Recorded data
>>>

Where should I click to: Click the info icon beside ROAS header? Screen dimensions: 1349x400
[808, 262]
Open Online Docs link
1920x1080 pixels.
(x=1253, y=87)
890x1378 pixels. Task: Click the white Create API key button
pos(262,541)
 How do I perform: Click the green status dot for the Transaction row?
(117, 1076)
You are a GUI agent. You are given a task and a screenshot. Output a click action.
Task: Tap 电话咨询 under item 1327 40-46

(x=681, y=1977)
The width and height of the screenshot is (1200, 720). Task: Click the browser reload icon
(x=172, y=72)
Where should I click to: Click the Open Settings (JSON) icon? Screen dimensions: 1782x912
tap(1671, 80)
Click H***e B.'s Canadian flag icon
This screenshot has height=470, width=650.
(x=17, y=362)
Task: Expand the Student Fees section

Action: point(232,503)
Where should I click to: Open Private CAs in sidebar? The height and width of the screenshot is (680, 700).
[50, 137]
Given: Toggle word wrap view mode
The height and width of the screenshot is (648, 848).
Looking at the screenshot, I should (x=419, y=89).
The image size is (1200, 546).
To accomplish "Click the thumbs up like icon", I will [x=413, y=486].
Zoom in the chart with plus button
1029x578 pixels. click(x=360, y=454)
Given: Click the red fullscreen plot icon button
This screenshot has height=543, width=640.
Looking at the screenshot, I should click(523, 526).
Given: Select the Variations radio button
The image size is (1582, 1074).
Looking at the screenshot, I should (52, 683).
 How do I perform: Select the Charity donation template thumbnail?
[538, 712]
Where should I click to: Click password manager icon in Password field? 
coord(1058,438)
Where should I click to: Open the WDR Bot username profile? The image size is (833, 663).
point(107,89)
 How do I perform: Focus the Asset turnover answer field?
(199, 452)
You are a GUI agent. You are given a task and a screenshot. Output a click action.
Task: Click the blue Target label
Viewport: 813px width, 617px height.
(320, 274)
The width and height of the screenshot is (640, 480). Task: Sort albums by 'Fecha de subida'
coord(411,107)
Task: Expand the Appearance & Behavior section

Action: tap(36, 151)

<<<

Set down all of the data above again, exactly.

Where should I click to: Click the info icon beside ROAS header? Screen dimensions: 1349x400
[808, 262]
Open Online Docs link
1920x1080 pixels.
(x=1253, y=87)
890x1378 pixels. Task: Click the white Create API key button
pos(262,541)
 How do I perform: Click the green status dot for the Transaction row?
(117, 1076)
You are a GUI agent. You are given a task and a screenshot. Output a click action.
Task: Tap 电话咨询 under item 1327 40-46

(x=681, y=1977)
The width and height of the screenshot is (1200, 720). Task: Click the browser reload icon
(x=172, y=72)
Where should I click to: Click the Open Settings (JSON) icon? Screen dimensions: 1782x912
tap(1671, 80)
Click H***e B.'s Canadian flag icon
This screenshot has height=470, width=650.
(x=17, y=362)
Task: Expand the Student Fees section

Action: point(232,503)
Where should I click to: Open Private CAs in sidebar? The height and width of the screenshot is (680, 700).
[50, 137]
Given: Toggle word wrap view mode
The height and width of the screenshot is (648, 848).
Looking at the screenshot, I should (x=419, y=89).
The image size is (1200, 546).
To accomplish "Click the thumbs up like icon", I will [x=413, y=486].
Zoom in the chart with plus button
1029x578 pixels. click(x=360, y=454)
Given: Click the red fullscreen plot icon button
This screenshot has height=543, width=640.
Looking at the screenshot, I should click(523, 526).
Given: Select the Variations radio button
The image size is (1582, 1074).
Looking at the screenshot, I should (52, 683).
 How do I perform: Select the Charity donation template thumbnail?
[538, 712]
Where should I click to: Click password manager icon in Password field? 
coord(1058,438)
Where should I click to: Open the WDR Bot username profile? The image size is (833, 663).
point(107,89)
 How do I perform: Focus the Asset turnover answer field?
(199, 452)
You are a GUI agent. You are given a task and a screenshot. Output a click action.
Task: Click the blue Target label
Viewport: 813px width, 617px height.
(320, 274)
The width and height of the screenshot is (640, 480). Task: Sort albums by 'Fecha de subida'
coord(411,107)
Task: Expand the Appearance & Behavior section

Action: tap(36, 151)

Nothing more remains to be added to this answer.